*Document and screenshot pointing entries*

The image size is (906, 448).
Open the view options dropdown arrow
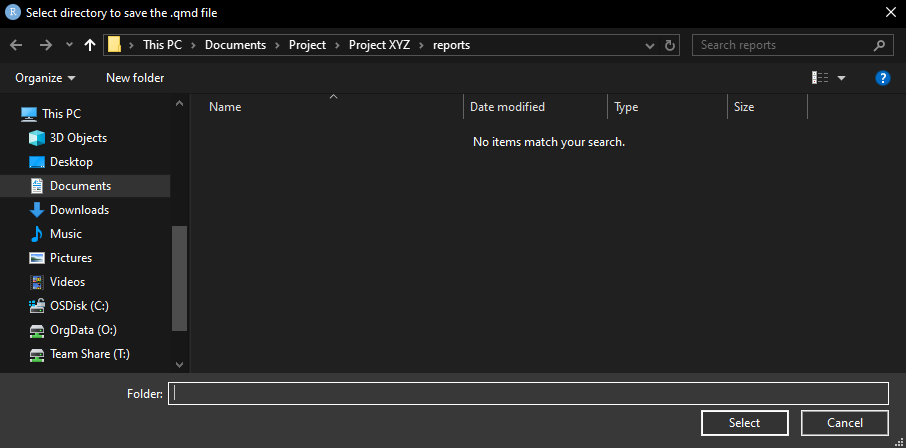(841, 78)
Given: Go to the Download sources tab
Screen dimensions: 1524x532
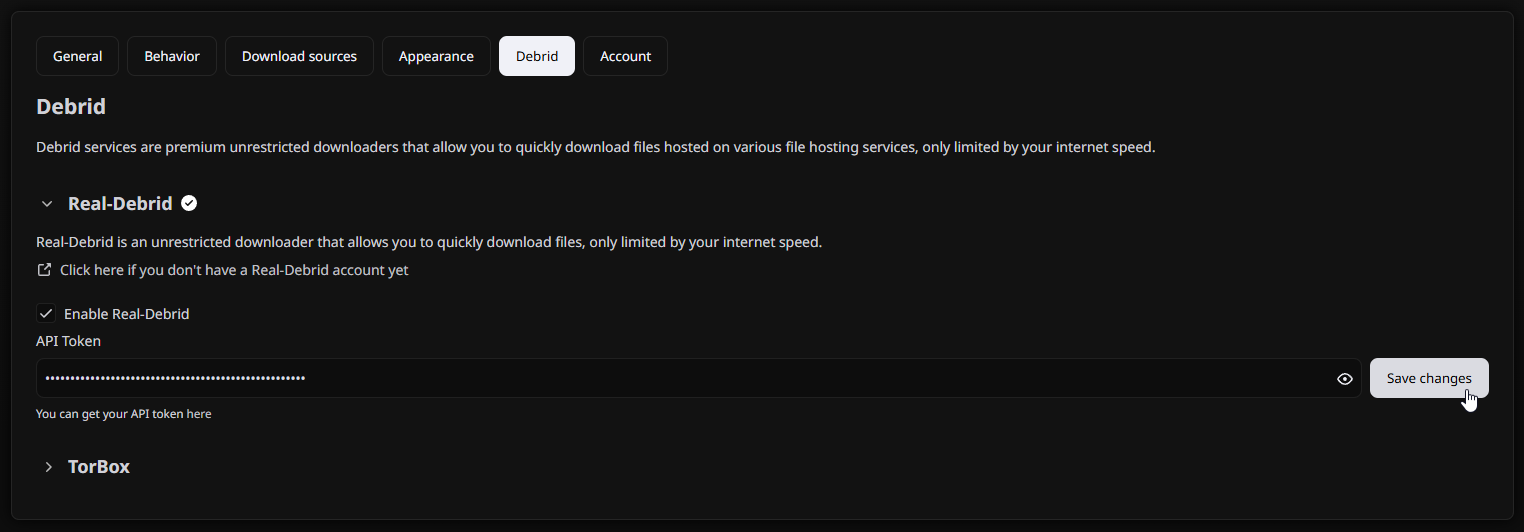Looking at the screenshot, I should (299, 56).
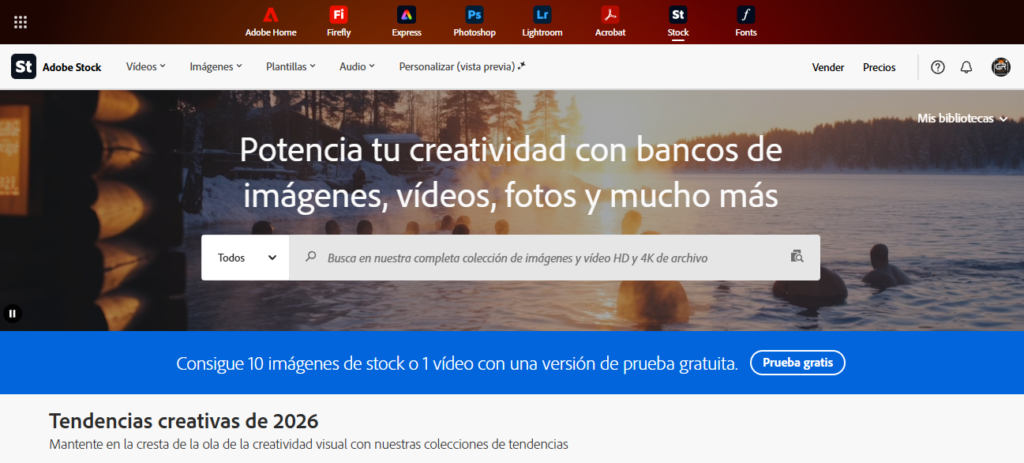Click the help question mark icon
Image resolution: width=1024 pixels, height=463 pixels.
click(937, 67)
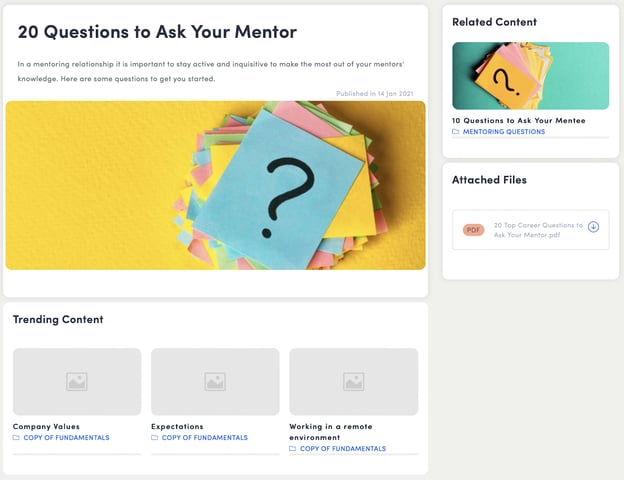Image resolution: width=624 pixels, height=480 pixels.
Task: Open COPY OF FUNDAMENTALS under Company Values
Action: [66, 437]
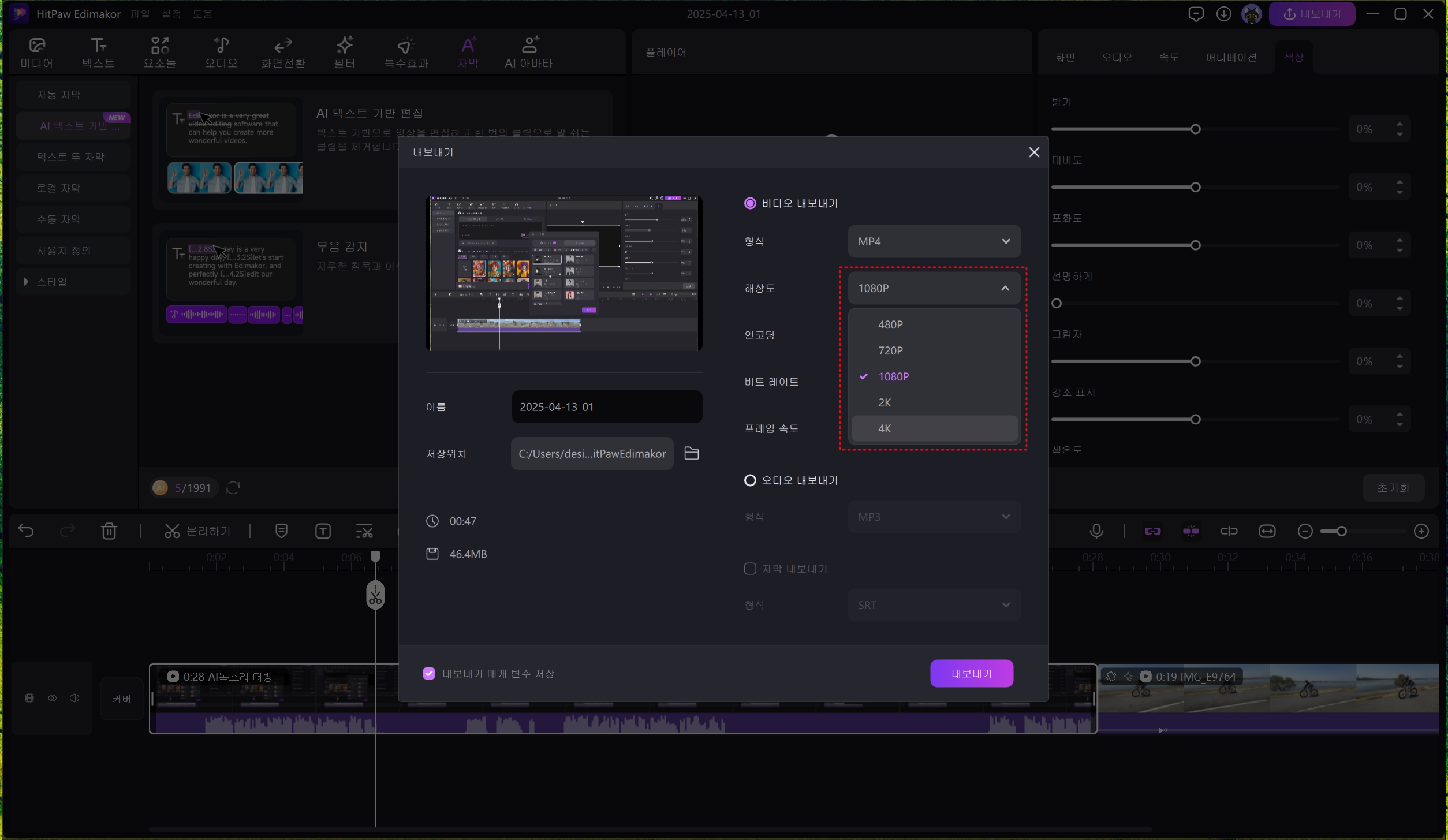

*Brief*
Locate every line in the rows above that contains the word "Open", and copy each of those lines.

*Expected output*
Open the view options dropdown arrow
Task: Open COPY OF FUNDAMENTALS under Company Values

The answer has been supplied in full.